Anche Puigdemont condanna la violenza: ‘Non ci serve’

Terza notte di violenti scontri in Catalogna, in particolare a Barcellona e a Girona, dopo la condanna al carcere dei leader indipendentisti. Nel capoluogo i manifestanti hanno eretto barricate in strada, dato fuoco ad alcune auto e lanciato oggetti contro la polizia che ha risposto con cariche e lancio di lacrimogeni, riporta il sito di La Vanguardia.
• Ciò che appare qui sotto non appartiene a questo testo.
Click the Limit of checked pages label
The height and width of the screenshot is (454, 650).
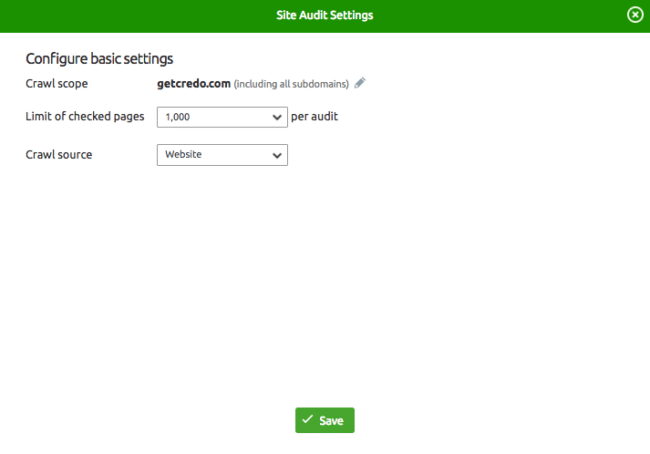[x=85, y=117]
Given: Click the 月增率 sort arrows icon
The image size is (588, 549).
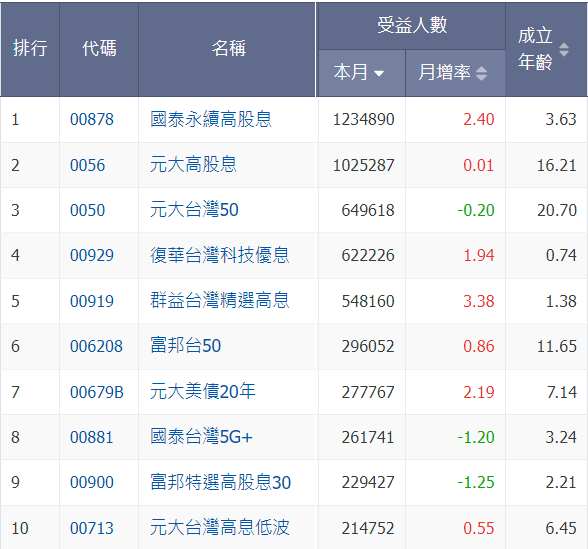Looking at the screenshot, I should [482, 73].
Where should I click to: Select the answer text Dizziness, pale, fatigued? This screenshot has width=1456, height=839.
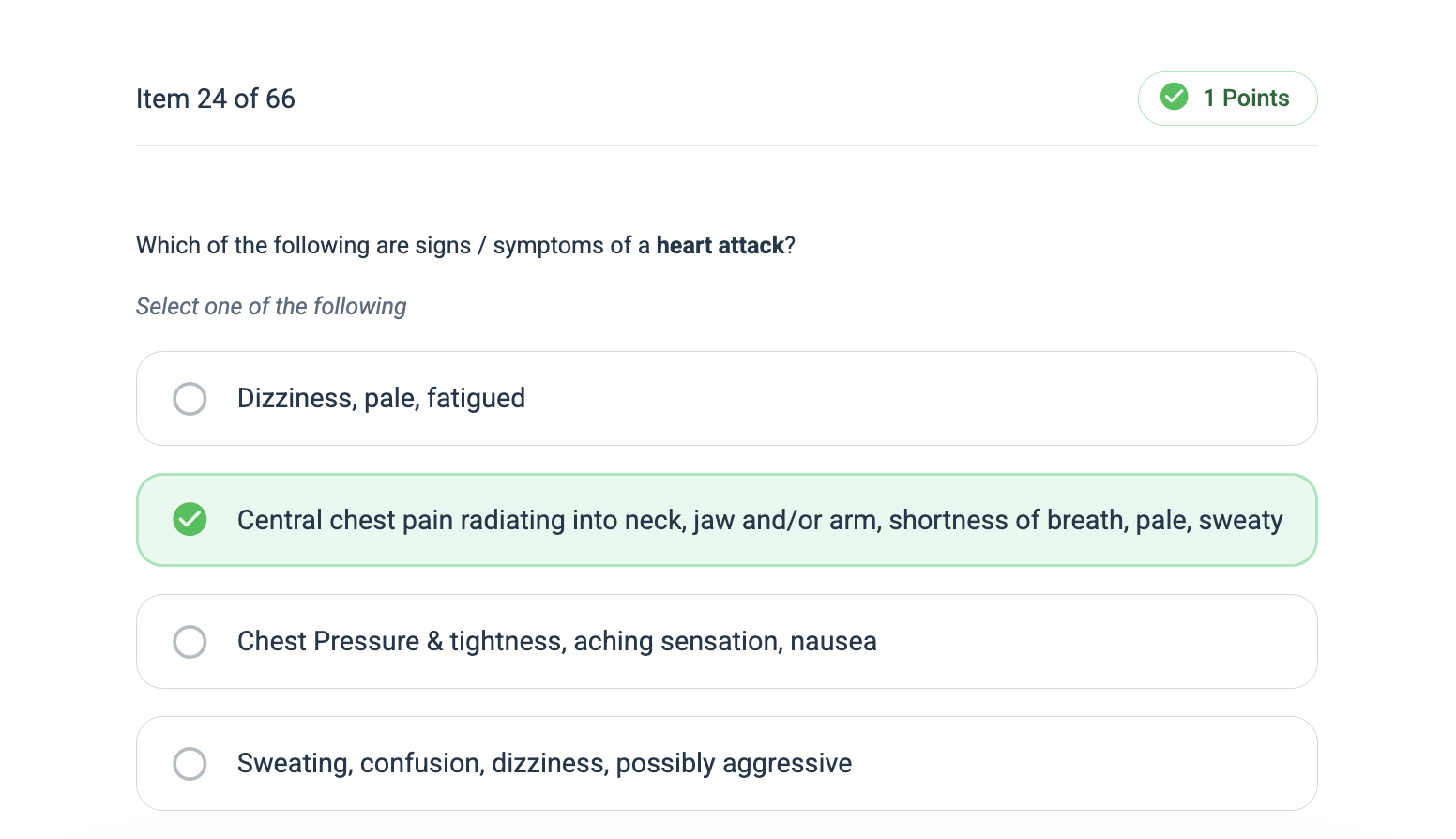381,398
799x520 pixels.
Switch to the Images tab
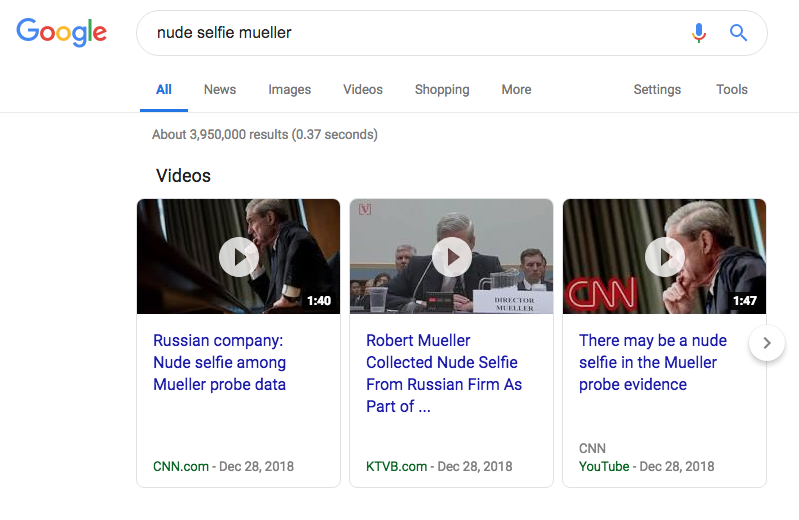pyautogui.click(x=289, y=89)
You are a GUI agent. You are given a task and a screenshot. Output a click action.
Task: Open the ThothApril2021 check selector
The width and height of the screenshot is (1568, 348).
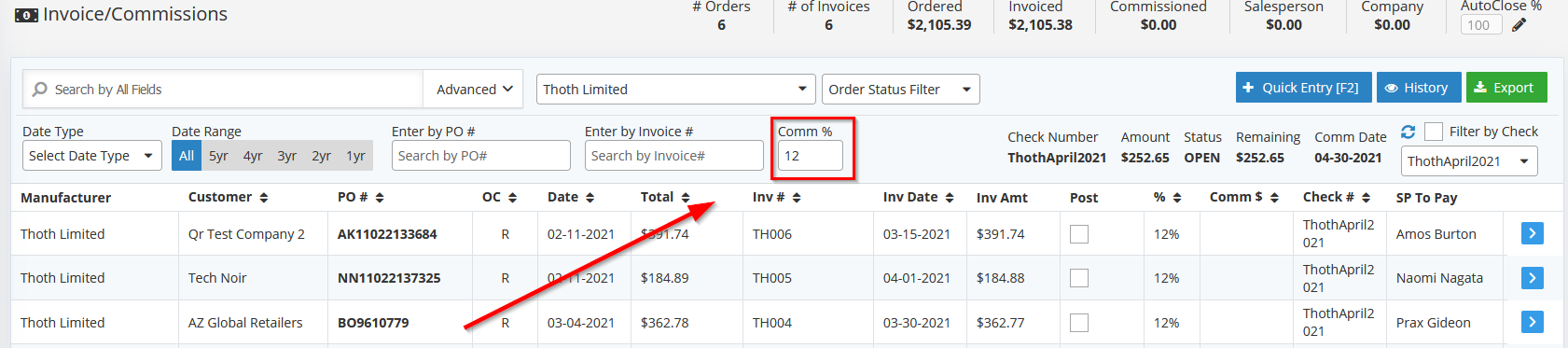click(x=1469, y=161)
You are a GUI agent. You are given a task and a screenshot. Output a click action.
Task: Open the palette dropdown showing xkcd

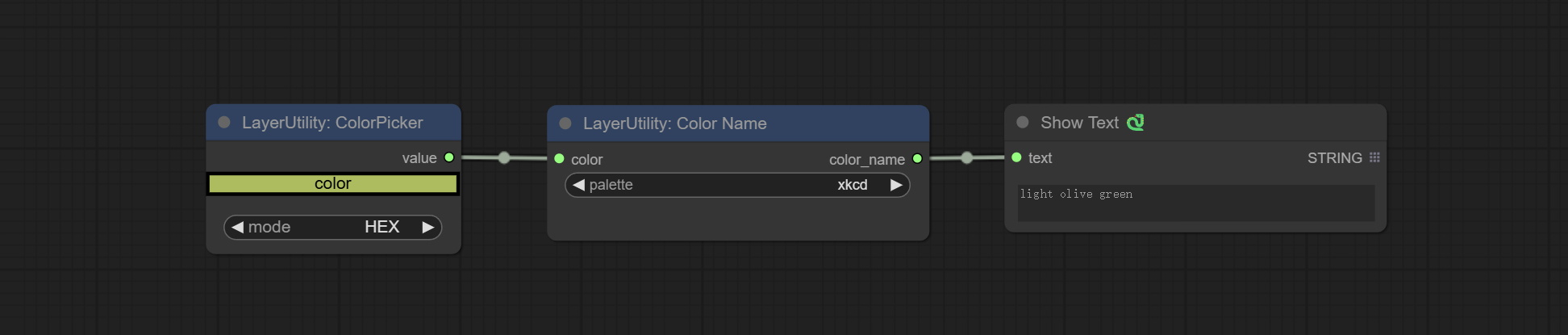pos(737,185)
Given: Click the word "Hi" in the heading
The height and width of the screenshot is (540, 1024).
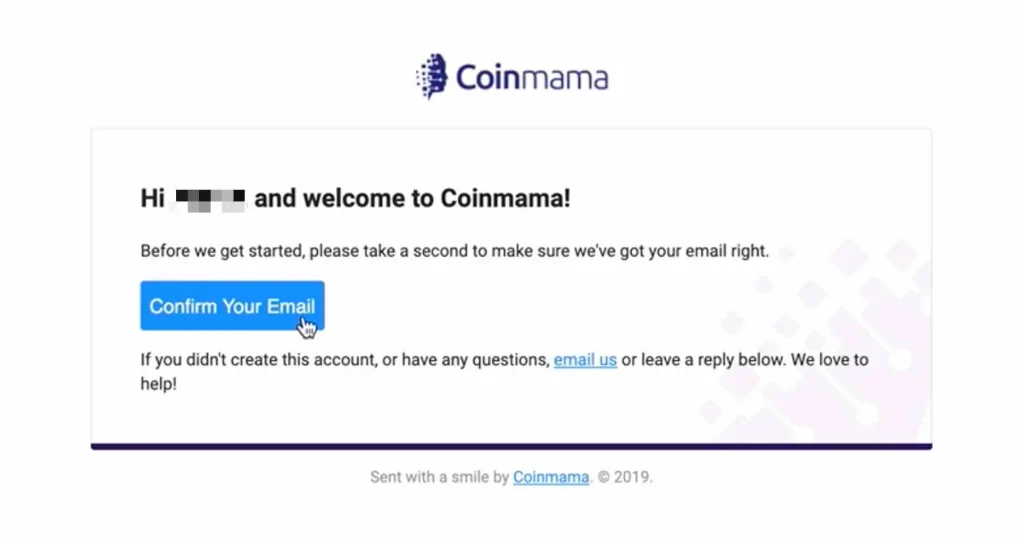Looking at the screenshot, I should pyautogui.click(x=152, y=198).
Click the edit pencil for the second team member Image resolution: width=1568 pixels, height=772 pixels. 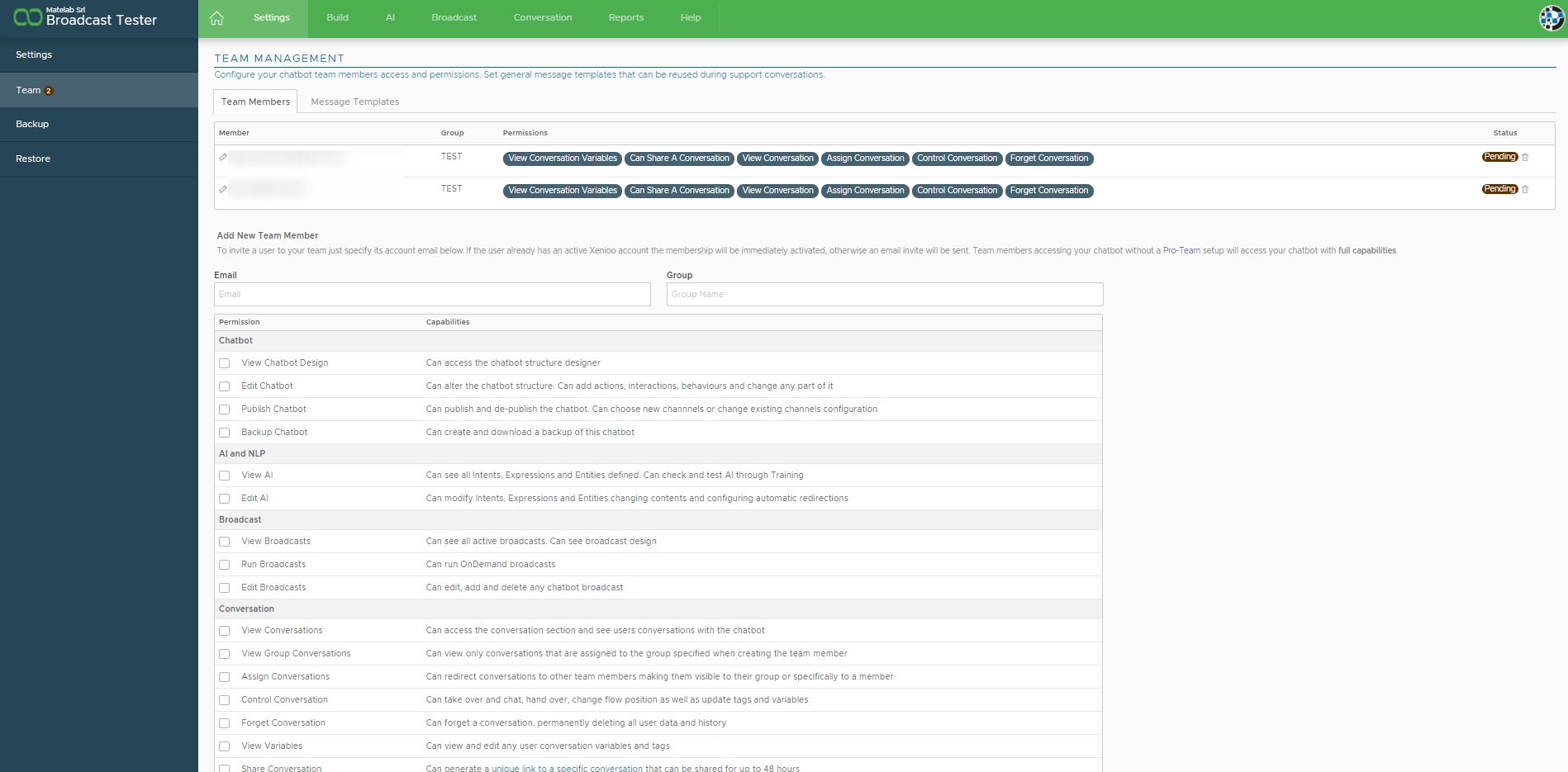[x=223, y=189]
La sindaca di Barcellona, Ada Colau, ha affermato che al momento in città ci sono 40 focolai di incendi.

Oriol Junqueras, ex numero due del governo della Catalogna e uno dei leader indipendentisti condannati per il tentativo di secessione nel 2017, lancia un appello via Twitter a non cedere alle violenze che stanno scuotendo la regione e Barcellona dal giorno della sentenza. “Dobbiamo restare mobilitati ma respingendo la violenza da qualunque parte essa provenga”, ha scritto sul suo profilo.

“Non abbiamo bisogno della violenza per vincere, è lo Stato che ne ha bisogno per sconfiggerci.  Mobilitazione e non violenza”. Lo scrive su Twitter l’ex presidente della Catalogna, Carles Puigdemont, condannando le violenze in atto in diverse città catalane dopo la sentenza della Corte suprema spagnola con pene fino a 13 anni di carcere per altri 9 leader indipendentisti.

Puigdemont era fuggito in Belgio dopo il tentativo di secessione dalla Spagna nel 2017 e ora è oggetto di un mandato di arresto internazionale con l’accusa di ‘sedizione’ e ‘appropriazione indebita’, le stesse accuse che hanno portato alla condanna degli altri leader.